SL Green Realty Sells Residential and Retail Units of 7 Dey Street for $222.6 Million

SLG
March 17, 2026

SL Green Realty Corp. entered into a binding agreement to sell the residential and retail portions of its 260,000‑square‑foot 7 Dey Street building for a total consideration of $222.6 million. The sale includes 217,000 sq ft of new‑construction residential space and 17,000 sq ft of flagship retail, while the 26,000‑sq‑ft office component remains under SL Green ownership.

The transaction reflects SL Green’s ongoing strategy to optimize its portfolio by divesting non‑core assets and strengthening its balance sheet. By retaining the office floors, the company preserves a high‑quality, prime‑location asset that can generate incremental value in a recovering New York City office market. The deal is expected to close in the second quarter of 2026, subject to customary closing conditions.

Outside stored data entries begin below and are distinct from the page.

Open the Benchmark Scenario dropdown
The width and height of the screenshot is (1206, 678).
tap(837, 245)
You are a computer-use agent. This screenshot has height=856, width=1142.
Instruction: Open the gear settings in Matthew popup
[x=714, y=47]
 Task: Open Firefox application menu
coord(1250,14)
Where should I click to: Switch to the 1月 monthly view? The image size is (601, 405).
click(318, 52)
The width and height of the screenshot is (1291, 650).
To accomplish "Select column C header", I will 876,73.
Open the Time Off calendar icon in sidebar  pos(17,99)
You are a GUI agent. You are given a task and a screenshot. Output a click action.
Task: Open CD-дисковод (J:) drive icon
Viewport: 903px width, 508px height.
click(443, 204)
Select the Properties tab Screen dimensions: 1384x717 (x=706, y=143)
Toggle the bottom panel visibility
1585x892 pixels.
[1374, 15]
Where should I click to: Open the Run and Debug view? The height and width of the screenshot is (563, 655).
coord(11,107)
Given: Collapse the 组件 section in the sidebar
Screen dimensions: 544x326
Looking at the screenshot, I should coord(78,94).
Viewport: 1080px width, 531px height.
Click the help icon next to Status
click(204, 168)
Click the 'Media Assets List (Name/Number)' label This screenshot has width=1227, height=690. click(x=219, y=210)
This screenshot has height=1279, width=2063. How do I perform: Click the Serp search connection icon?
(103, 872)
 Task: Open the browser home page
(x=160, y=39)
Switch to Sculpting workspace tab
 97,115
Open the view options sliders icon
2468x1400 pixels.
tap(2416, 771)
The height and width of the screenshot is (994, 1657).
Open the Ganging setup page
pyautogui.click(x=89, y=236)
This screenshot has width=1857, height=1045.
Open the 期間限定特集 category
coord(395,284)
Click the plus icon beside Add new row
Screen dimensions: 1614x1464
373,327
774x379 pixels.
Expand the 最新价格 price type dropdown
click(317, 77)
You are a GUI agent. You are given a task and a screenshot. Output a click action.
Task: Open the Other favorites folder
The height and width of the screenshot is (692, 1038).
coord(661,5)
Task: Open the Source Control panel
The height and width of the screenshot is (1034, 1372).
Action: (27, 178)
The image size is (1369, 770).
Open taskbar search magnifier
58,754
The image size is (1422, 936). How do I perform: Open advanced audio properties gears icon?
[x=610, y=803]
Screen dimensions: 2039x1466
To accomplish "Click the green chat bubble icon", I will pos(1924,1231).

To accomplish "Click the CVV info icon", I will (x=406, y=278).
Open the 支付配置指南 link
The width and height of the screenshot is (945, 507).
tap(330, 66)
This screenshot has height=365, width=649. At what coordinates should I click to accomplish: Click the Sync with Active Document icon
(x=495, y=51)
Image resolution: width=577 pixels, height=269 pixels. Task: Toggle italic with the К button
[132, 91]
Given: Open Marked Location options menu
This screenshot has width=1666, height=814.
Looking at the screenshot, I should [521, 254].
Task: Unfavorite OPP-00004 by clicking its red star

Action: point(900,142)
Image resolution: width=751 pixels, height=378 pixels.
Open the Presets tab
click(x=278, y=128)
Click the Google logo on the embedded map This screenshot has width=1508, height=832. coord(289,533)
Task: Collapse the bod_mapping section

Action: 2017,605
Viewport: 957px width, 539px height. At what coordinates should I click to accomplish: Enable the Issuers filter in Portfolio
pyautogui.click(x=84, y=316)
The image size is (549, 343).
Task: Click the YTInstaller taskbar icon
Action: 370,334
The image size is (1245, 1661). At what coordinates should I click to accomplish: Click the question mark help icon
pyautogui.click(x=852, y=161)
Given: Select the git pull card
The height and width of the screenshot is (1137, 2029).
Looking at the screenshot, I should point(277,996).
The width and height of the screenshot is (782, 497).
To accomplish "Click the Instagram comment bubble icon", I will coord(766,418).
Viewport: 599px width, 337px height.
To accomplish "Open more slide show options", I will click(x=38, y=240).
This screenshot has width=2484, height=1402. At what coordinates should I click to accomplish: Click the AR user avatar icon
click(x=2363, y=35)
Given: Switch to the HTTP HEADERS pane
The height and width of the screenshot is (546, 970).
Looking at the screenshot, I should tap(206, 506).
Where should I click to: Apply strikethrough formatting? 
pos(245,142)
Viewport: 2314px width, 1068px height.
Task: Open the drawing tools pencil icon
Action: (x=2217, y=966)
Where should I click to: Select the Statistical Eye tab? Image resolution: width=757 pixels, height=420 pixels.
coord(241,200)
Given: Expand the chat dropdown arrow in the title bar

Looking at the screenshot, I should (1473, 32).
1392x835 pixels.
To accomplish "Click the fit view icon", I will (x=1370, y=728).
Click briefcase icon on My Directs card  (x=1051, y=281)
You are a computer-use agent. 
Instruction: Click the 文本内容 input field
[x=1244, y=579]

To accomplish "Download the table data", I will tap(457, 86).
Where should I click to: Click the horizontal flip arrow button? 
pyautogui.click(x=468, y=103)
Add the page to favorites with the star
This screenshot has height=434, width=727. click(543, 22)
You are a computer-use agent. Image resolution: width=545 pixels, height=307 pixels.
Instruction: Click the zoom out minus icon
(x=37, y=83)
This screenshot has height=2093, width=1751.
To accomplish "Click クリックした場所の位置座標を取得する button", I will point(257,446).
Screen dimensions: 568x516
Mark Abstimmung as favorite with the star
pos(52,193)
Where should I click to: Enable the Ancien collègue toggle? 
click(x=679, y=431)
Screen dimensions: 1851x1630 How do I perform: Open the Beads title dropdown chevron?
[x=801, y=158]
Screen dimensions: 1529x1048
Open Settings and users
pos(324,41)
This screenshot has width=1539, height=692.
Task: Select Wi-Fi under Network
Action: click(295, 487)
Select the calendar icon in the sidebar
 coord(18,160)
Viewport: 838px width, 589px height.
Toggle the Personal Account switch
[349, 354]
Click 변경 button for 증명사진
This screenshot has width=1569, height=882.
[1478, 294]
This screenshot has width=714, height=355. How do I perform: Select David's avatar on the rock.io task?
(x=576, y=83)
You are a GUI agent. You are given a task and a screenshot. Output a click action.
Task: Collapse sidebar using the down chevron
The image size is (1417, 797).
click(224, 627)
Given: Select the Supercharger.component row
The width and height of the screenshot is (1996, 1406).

SL Green’s most recent quarterly results provide context for the sale. In Q4 2025 the company posted a net loss of $1.49 per share and a Funds From Operations (FFO) of $1.13 per share, missing analyst expectations by $0.02. Revenue, however, beat estimates, driven by robust leasing activity and higher mark‑to‑market gains. The earnings miss was largely attributable to higher operating costs and a one‑time charge related to portfolio revaluation, while the revenue beat reflected strong demand for its high‑quality office and mixed‑use assets.

Analysts have responded with mixed outlooks. Some have raised their expectations, citing the company’s solid leasing momentum and the revenue beat, while others have lowered their targets in light of the EPS miss and the company’s elevated debt‑to‑equity ratio. The divergent views underscore the trade‑off between the company’s aggressive portfolio optimization and the short‑term earnings pressure it faces.

The sale is expected to improve SL Green’s liquidity and reduce leverage, positioning the firm to pursue opportunistic acquisitions or capital‑intensive projects. Retaining the office component allows the company to capture future upside in a market that is showing signs of recovery, while the cash inflow from the sale provides a buffer against potential headwinds in the broader real‑estate environment. The transaction is a key step in SL Green’s broader strategy to balance portfolio diversification with financial flexibility.